Курц кивнул ещё раз. Посмотрел на Тормантуса.
— Теперь ты понимаешь? Я — орудие кары, а не милосердия. И ничего не могу сделать с этим. Этой ночью твоя жизнь закончится. Но один выбор я могу тебе дать.
— И какой же?
— Если захочешь, я сделаю твою смерть легкой…
***
Первое солнце Хелари Дельта медленно выкатывалось из-за горизонта, окрашивая небо в золотой и зеленоватый. Иглу Альтикари все еще овевал холодный ночной ветер, но Конрад Курц не обращал на него внимания. Он сидел на балконе, свесив ноги со сломанного каменного парапета, и наблюдал за тем, как башни из аурумгласса сияют все ярче, отражая первый утренний свет. Рядом с ним, кутаясь в плащ Примарха с алым подбоем и слегка пошатываясь, стоял побледневший Элессий Тормантус.
— Я же говорил, больно не будет, — почти отеческим голосом сказал Курц. — Немного прохладно, но это не страшно.
Тормантус кивнул. Держать равновесие становилось трудно, и Курц протянул ему руку. Кровь из аккуратно разрезанных сосудов стекала вниз, впитываясь в белое полотно рубашки, заливаясь в штаны, затекая в сапог, смешиваясь с алым шелком плаща.
— Красивый мир, — отметил Курц. — Если бы я родился здесь, может, я тоже был бы готов умереть за него. Интересно, что было бы с тобой, если бы ты родился на Нострамо?
Увидев, что Элессия бьет мелкая дрожь, Примарх закутал его в плащ плотнее, затем, не обращая внимания на кровь, быстрым движением усадил себе на колени. Теплее Тормантусу от этого не стало, а острые края доспеха делали только больнее — но сил возражать у него не было.

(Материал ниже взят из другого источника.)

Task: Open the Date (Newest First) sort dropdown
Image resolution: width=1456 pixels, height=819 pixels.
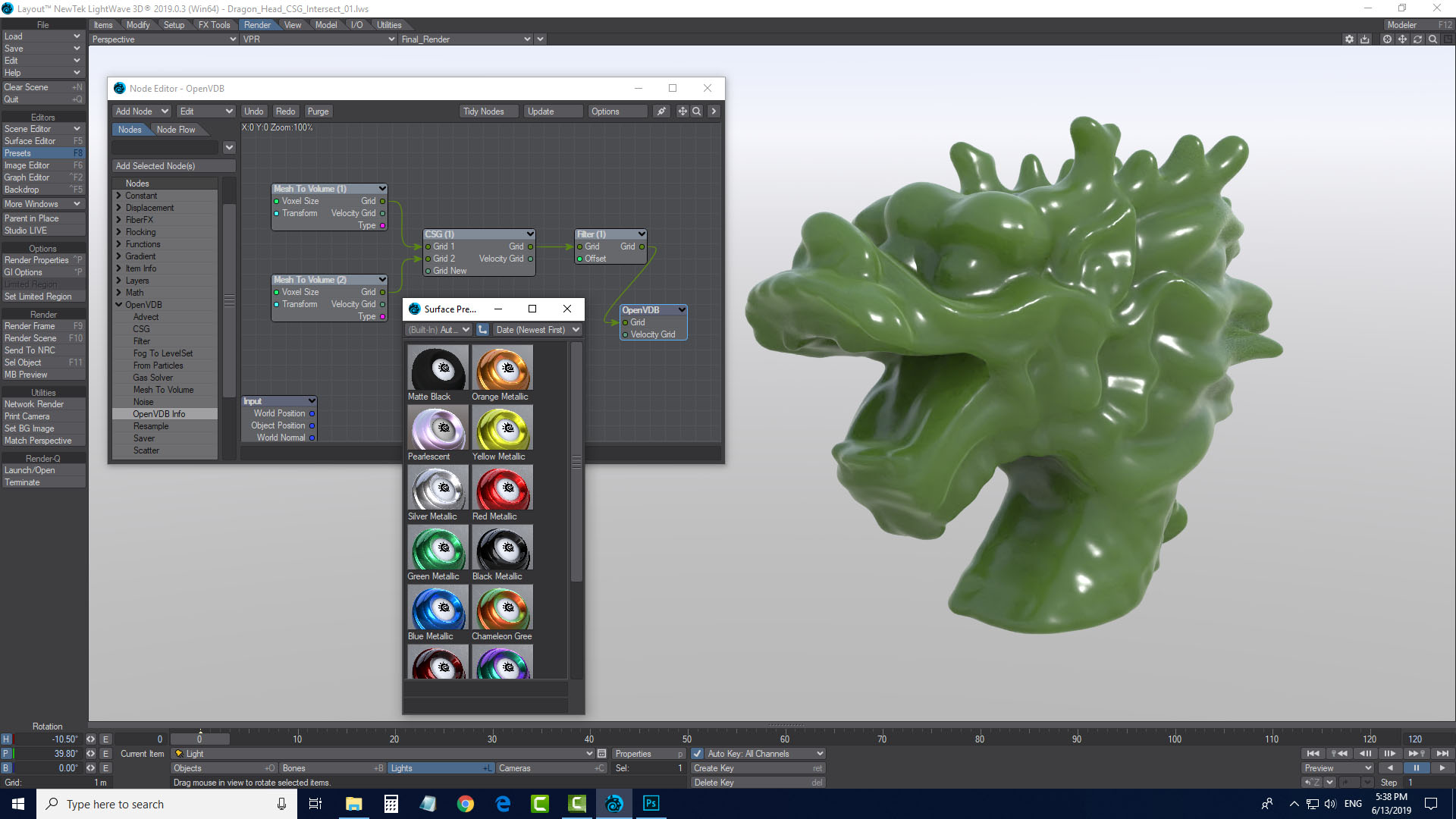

— Ты мог стать моим легионером. Командовать одной из моих рот. Ты знаешь, что такое справедливость, а я научил бы тебя внушать страх… — дрожь стала крупнее, и Курц начал гладить Тормантуса по голове, убаюкивая его. — За нами шли бы в бой, до самого конца. Где-то в Сегментум Обскурум, где на одном из миров найдётся волновое оружие, о котором никто не знал. Хорошая, быстрая смерть. Но мы оба знаем, что ты умрешь не так…
Курц говорил ещё несколько минут, пока судороги Тормантуса не утихли. К этому времени оба солнца уже поднялись над горизонтом. Примарх посмотрел на Элессия и аккуратно, стараясь не повредить когтистой перчаткой веки, закрыл ему глаза.